Indeed, in a pioneering study by others, gas-phase HDX was used to provide some of the first experimental evidence of stable, coexisting, gas-phase, protein conformations. Other studies have shown that gas-phase HDX can sometimes expose the presence of additional gas-phase protein conformers not resolved by ion mobility spectrometry, and vice versa. Measuring the HDX of proteins in solution by mass spectrometry is an established method. Recent developments further enable the measurement of deuterium levels of individual amide hydrogen ions, similar to NMR spectroscopy. In contrast, mass spectrometric detection of gas-phase HDX has yet to see wide-spread use in biological research and the emerging field of native mass spectrometry. By combining conformation information obtained with solution HDX and those of gas-phase HDX experiments, it is possible to determine more definitively which conformations, present in the gas-phase shortly after ionization, are the same as those existing in solution.
In the field of mass spectrometry, chemical compounds can be ionized to generate charged molecules or molecule fragments from which their mass-to-charge ratios (m/z) can be measured, e.g., in a time-of-flight mass spectrometer (TOF-MS). Typically, mass spectrometers (MS) include an ion source, a mass analyzer, and a detector. The ion source converts molecules from a solution sample into ions, which are then sorted in the presence of an electromagnetic field according to mass by the mass analyzer. The detector measures the quantity of discrete ions present.
Isotopic labeling studies of gaseous proteins have typically been confined to mass spectrometers having custom-built ion traps/drift-tubes or Fourier transform-ion cyclotron resonance (FT-ICR) instruments.
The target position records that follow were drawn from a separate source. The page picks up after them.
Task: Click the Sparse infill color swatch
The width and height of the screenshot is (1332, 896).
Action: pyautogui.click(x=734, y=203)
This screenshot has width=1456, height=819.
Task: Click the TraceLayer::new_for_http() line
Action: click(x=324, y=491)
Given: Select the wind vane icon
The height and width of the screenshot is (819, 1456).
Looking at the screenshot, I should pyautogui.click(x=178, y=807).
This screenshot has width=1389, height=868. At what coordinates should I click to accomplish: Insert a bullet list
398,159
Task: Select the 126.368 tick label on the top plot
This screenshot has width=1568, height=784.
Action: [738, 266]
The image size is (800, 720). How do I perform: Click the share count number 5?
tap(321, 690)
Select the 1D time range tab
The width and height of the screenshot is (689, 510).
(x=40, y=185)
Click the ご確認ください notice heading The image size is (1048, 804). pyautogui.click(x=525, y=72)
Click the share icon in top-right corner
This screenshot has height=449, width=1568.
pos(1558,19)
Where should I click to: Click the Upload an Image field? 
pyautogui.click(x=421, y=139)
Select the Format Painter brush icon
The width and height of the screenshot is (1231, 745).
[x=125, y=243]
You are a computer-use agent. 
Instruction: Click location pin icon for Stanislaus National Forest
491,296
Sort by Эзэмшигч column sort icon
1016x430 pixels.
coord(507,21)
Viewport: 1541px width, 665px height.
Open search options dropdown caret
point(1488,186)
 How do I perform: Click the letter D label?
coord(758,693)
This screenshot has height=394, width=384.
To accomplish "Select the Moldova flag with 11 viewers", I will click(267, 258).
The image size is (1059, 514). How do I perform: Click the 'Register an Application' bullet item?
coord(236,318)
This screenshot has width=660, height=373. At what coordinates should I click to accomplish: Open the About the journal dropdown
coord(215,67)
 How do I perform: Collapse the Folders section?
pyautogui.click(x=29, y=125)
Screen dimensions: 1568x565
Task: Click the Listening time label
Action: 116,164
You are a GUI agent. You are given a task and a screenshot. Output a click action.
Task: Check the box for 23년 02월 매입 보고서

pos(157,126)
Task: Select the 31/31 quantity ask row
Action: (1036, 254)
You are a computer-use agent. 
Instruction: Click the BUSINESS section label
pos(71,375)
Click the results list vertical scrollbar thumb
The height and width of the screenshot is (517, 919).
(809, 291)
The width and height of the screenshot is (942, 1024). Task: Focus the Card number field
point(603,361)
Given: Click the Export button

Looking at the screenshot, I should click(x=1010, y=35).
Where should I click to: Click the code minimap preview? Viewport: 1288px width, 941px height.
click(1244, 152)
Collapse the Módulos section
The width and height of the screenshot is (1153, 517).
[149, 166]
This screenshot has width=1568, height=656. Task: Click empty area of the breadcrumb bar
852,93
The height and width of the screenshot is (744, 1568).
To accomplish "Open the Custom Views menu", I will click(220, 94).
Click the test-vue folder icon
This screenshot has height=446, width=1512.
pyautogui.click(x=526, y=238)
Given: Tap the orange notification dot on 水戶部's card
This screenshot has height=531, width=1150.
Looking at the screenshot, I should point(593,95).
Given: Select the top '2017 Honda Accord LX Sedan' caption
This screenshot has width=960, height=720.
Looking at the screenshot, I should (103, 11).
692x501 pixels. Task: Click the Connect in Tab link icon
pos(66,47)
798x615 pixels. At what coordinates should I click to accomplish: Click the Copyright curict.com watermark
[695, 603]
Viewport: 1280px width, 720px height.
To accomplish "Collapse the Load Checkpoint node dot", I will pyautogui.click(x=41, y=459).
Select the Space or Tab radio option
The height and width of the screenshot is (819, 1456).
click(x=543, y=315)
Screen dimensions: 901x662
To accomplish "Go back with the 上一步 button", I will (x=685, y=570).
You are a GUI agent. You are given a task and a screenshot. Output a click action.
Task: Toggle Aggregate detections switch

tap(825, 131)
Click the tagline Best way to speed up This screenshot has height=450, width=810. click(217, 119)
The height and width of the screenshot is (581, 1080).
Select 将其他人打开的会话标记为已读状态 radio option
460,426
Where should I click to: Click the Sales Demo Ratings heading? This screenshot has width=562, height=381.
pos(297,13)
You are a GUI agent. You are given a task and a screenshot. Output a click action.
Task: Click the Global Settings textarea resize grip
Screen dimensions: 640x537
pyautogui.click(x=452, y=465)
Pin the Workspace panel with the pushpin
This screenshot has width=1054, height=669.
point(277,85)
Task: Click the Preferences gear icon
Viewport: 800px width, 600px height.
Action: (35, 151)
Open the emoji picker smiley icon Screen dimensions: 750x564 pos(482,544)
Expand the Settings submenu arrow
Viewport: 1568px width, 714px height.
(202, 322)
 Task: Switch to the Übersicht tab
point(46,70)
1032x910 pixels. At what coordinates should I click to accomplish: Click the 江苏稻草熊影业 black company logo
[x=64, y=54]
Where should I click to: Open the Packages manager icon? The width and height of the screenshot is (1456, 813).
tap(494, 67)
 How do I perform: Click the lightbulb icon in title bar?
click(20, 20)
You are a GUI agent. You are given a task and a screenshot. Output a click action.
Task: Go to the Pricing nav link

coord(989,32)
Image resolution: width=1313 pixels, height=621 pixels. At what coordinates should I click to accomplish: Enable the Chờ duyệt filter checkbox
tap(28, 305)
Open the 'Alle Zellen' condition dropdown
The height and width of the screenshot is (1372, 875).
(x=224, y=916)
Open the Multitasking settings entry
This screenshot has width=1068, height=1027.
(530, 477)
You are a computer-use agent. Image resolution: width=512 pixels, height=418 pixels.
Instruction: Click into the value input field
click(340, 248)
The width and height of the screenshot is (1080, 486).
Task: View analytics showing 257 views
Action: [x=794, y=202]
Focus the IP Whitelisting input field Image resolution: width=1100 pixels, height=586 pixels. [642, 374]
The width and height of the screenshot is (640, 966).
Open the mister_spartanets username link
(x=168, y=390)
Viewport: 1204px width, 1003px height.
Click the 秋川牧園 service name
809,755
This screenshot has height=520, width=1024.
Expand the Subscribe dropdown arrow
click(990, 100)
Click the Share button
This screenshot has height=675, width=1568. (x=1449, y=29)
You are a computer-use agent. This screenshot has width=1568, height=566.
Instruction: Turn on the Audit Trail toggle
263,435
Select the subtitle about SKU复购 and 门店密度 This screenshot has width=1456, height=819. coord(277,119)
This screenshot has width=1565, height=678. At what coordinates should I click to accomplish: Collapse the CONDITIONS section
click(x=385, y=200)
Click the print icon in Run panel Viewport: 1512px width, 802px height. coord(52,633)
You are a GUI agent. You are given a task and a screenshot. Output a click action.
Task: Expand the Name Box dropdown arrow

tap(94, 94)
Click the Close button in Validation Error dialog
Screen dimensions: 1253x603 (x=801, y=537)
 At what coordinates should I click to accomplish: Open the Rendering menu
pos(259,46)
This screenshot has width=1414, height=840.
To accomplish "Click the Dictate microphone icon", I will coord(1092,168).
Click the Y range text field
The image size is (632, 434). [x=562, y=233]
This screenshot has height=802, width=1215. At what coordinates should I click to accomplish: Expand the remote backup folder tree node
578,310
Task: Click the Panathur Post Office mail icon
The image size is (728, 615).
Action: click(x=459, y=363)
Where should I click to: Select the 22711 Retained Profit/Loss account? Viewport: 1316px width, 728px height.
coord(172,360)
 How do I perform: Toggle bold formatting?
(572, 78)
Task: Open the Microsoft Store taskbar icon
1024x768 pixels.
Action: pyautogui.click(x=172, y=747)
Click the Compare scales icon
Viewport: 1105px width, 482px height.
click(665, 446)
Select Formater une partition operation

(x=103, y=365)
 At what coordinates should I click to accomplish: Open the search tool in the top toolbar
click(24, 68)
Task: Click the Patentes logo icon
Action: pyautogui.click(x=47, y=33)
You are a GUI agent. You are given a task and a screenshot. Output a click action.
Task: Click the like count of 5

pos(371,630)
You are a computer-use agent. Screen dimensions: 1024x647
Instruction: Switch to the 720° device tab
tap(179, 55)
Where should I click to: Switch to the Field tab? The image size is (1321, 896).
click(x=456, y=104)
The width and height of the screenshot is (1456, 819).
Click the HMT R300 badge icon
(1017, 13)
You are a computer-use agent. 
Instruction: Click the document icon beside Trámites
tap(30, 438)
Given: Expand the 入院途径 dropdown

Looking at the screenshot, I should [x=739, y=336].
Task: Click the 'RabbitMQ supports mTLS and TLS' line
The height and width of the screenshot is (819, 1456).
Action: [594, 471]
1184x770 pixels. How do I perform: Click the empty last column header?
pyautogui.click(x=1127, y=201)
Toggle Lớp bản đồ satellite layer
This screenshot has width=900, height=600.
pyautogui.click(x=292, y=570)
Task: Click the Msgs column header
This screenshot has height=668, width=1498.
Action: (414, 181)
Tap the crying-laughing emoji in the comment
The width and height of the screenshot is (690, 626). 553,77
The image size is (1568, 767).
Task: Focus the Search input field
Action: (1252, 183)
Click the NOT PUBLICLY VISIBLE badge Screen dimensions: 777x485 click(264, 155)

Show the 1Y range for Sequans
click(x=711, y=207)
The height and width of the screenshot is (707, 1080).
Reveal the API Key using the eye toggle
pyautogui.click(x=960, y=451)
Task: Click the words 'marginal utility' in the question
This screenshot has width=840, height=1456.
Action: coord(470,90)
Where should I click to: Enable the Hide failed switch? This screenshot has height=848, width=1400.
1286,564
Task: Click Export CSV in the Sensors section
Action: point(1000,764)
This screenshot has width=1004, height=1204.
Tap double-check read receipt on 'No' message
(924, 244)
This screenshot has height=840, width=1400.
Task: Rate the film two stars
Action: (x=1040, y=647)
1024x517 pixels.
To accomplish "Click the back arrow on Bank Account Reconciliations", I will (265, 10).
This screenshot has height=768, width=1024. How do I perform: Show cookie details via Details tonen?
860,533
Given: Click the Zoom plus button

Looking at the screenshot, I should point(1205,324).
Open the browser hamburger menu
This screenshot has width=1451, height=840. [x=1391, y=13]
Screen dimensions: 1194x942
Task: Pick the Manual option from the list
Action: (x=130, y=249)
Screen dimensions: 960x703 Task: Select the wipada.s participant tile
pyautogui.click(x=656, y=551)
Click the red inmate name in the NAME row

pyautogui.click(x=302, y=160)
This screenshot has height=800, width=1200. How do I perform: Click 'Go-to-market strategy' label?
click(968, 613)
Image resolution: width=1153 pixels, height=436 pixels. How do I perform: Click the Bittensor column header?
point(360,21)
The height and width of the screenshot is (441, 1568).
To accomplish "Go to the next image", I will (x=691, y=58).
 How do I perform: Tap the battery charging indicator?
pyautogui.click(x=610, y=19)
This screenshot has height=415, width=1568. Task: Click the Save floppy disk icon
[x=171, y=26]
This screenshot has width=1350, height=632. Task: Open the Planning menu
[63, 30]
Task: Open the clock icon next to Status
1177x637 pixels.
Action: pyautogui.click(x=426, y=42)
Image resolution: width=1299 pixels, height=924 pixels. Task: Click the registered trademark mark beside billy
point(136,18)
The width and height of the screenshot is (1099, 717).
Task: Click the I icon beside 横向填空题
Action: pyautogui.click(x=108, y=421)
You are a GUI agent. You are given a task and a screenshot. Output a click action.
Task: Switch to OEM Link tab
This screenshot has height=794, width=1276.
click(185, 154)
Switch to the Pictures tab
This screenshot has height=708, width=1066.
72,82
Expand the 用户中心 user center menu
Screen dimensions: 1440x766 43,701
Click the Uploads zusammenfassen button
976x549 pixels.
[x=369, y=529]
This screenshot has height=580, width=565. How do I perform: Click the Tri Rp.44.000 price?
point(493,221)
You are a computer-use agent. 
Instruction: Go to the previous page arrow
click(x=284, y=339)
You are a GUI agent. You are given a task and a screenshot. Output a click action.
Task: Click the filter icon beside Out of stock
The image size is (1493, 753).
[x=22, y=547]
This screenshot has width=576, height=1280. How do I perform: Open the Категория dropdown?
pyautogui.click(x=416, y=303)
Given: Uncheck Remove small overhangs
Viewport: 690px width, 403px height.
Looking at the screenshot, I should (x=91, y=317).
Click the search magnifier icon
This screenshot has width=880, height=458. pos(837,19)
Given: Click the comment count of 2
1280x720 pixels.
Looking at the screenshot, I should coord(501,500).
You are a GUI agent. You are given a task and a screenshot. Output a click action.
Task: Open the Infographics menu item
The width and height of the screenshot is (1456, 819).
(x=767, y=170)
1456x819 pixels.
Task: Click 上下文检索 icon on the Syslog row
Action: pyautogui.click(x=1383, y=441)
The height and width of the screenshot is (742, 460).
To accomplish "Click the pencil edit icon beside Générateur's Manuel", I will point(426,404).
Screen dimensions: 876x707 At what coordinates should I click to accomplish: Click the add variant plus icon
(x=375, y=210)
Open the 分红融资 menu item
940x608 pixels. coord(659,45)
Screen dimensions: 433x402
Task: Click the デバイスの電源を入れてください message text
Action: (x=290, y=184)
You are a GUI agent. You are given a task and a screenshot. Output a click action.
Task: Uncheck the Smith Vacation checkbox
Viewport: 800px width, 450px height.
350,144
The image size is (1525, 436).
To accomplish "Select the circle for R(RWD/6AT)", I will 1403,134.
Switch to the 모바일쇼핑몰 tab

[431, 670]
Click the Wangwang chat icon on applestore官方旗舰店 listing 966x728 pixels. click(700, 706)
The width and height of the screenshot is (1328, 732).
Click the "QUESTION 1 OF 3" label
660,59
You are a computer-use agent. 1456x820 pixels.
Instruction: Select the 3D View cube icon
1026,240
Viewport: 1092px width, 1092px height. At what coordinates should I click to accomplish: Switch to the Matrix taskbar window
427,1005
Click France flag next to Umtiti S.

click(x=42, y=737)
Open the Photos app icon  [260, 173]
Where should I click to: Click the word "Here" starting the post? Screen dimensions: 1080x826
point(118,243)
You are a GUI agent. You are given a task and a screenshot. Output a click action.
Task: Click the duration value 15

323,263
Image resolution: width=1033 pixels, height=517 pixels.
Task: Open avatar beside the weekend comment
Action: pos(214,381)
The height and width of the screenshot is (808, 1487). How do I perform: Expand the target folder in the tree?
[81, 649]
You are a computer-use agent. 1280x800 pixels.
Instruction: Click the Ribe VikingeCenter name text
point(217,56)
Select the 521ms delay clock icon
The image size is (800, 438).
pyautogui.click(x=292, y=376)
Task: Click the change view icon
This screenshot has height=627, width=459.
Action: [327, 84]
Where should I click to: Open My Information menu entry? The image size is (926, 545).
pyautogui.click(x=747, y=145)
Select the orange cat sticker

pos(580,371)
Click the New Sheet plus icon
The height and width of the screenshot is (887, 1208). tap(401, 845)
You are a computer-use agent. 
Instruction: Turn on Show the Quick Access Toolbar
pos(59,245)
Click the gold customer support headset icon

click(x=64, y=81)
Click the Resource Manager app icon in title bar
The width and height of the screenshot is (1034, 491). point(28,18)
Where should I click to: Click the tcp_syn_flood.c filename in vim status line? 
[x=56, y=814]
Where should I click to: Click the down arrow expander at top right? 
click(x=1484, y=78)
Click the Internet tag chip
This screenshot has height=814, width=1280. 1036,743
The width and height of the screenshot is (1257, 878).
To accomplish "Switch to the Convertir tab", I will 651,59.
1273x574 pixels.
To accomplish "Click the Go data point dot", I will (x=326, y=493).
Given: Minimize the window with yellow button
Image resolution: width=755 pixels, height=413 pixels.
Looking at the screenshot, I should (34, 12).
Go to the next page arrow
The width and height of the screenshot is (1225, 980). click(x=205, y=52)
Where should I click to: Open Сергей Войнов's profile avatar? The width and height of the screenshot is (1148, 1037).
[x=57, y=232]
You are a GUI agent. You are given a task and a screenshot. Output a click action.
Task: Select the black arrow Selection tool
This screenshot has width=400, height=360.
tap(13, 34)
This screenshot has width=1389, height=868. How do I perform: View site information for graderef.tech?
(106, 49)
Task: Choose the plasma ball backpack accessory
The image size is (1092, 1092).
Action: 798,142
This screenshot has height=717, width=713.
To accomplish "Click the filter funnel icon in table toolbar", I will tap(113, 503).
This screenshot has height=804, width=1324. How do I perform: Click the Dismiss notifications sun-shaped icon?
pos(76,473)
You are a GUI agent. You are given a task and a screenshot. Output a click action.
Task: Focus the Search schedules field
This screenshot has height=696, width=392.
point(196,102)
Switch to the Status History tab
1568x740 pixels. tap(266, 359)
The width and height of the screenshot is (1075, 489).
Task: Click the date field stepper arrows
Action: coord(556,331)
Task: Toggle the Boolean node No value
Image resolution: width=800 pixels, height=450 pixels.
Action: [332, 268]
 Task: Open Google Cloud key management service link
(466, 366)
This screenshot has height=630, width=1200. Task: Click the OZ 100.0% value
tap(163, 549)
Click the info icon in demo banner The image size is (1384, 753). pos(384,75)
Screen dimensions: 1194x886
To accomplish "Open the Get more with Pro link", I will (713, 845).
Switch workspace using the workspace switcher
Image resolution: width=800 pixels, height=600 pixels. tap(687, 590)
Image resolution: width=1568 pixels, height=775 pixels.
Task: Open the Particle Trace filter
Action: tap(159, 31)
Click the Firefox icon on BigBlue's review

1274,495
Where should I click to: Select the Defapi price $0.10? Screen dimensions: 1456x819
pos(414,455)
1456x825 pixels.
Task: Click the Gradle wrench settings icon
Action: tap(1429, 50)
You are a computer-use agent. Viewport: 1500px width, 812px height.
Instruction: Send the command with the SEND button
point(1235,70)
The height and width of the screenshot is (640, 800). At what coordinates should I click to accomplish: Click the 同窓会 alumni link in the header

Ion traps use electric fields, e.g., a Paul trap, to capture ions and to determine their mass-to-charge ratio (M/z). A FT-ICR cell instrument uses a combination of electric and magnetic fields to trap ions in the confined volume of the ICR cell, e.g., a Penning trap, and determines the m/z value of ions based on the cyclotron frequency of ions in the fixed magnetic field. For gas-phase, isotopic labeling experiments in both ion traps or FT-ICR cells, a deuterated bath gas is introduced into the trap/cell so that the trapped molecules can be incubated in the presence of the bath gas for various periods of time.
Numerous gas-phase HDX studies have been performed using FT-ICR instruments in which ions are labeled while stored in an external RF-only ion guide or where ions are contained in the ICR cell. This enables defined ion-molecule reaction times from seconds to hours. Trapping ions in multipole-type ion reservoirs rather than in ICR cells facilitates the use of higher reagent gas-pressures and shorter gas-phase labeling times, e.g., less than 50 msec. The continuous accumulation of ions in an external ion reservoir during a gas-phase HDX reaction, however, can give rise to complex exchange kinetics as ions of the same origin are labeled for different amounts of time depending on their time of entry into the ion reservoir. Furthermore, filling the ion reservoir beyond its space charge limit can result in vibrational excitation and dissociation, which can further complicate interpretation of HDX kinetics. Notably, such issues have been addressed with custom-designed, gated-beam ESI sources having ion shutters and/or by using a MALDI source that does not produce continuous ion beams.
Accordingly, it would be desirable to provide a device, system, and method for performing gas-phase HDX labeling of the conformations of known or unknown ions in a traveling wave ion guide. Moreover, it would be desirable to accomplish this in tandem with ion mobility separation.